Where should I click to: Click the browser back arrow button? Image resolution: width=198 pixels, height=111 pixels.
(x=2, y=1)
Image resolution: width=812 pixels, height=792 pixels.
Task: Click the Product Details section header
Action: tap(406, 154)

* **What you are asked to do**
Send back all the records above word for word.

* **Answer for the task**
Where should I click to: Click the browser back arrow button? Image resolution: width=198 pixels, height=111 pixels.
(x=2, y=1)
Image resolution: width=812 pixels, height=792 pixels.
Task: Click the Product Details section header
Action: tap(406, 154)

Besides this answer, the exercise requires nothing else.